Personal information
- Full name: Valeri Nikolayevich Masalitin
- Date of birth: 27 September 1966 (age 59)
- Place of birth: Belgorod, Russian SFSR
- Height: 1.89 m (6 ft 2+1⁄2 in)
- Position: Striker

Youth career
- FC Salyut Belgorod

Senior career*
- Years: Team / Apps / (Gls)
- 1983–1984: FC Salyut Belgorod / 31 / (12)
- 1985–1987: FC SKA Rostov-on-Don / 58 / (19)
- 1987–1989: PFC CSKA Moscow / 87 / (53)
- 1990: Vitesse Arnhem / 5 / (0)
- 1990–1992: PFC CSKA Moscow / 34 / (19)
- 1992: Beerschot
- 1992: CD Badajoz / 3 / (5)
- 1992: SK Sigma Olomouc / 2 / (0)
- 1993: PFC CSKA Moscow / 13 / (1)
- 1994–1995: FC Spartak Moscow / 7 / (5)
- 1996: FC Chernomorets Novorossiysk / 21 / (5)
- 1997–1998: Köpetdag Aşgabat
- 1999: FC SKA Rostov-on-Don / 11 / (10)
- 2000: FC Nika Moscow
- 2001: FC Salyut-Energia Belgorod / 34 / (23)
- 2002: FC Terek Grozny / 2 / (0)

= Valeri Masalitin =

Russian footballer

Valeri Nikolayevich Masalitin (Валерий Николаевич Масалитин; born 27 September 1966) is a Russia former professional footballer.

==Club career==
He made his debut in the Soviet Second League in 1983 for FC Salyut Belgorod.

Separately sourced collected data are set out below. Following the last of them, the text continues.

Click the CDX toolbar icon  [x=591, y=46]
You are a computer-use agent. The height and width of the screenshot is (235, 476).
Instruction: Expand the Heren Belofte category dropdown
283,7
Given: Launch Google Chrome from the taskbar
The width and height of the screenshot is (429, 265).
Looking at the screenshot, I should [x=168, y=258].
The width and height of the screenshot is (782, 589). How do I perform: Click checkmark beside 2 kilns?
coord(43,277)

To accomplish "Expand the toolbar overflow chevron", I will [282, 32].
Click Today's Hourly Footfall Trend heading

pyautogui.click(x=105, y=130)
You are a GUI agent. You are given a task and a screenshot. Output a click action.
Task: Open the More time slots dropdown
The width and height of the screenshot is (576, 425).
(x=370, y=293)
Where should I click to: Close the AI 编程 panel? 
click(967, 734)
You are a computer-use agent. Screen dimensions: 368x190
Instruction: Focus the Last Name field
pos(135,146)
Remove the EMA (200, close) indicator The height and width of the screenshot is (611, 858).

He scored 5 goals in one game, which is a joint record of the Soviet Top League (in 1990 for PFC CSKA Moscow in a game against FC Rotor Volgograd).

==Honours==
- Soviet Top League champion: 1991.
- Soviet Top League runner-up: 1990.
- Soviet Cup winner: 1991.
- Soviet Cup finalist: 1992.
- Russian Cup winner: 1994.
- Russian Cup finalist: 1993, 1994 (played in the early stages of the 1993/94 tournament for PFC CSKA Moscow who lost in the final to FC Spartak Moscow, his team at the time).
- Russian Premier League champion: 1994.
- Russian Premier League bronze: 1995.
- Turkmenistan Higher League champion: 1998.

==European club competitions==
- European Cup Winners' Cup 1991–92 for PFC CSKA Moscow: 2 games.
- UEFA Champions League 1993–94 with FC Spartak Moscow: 1 game.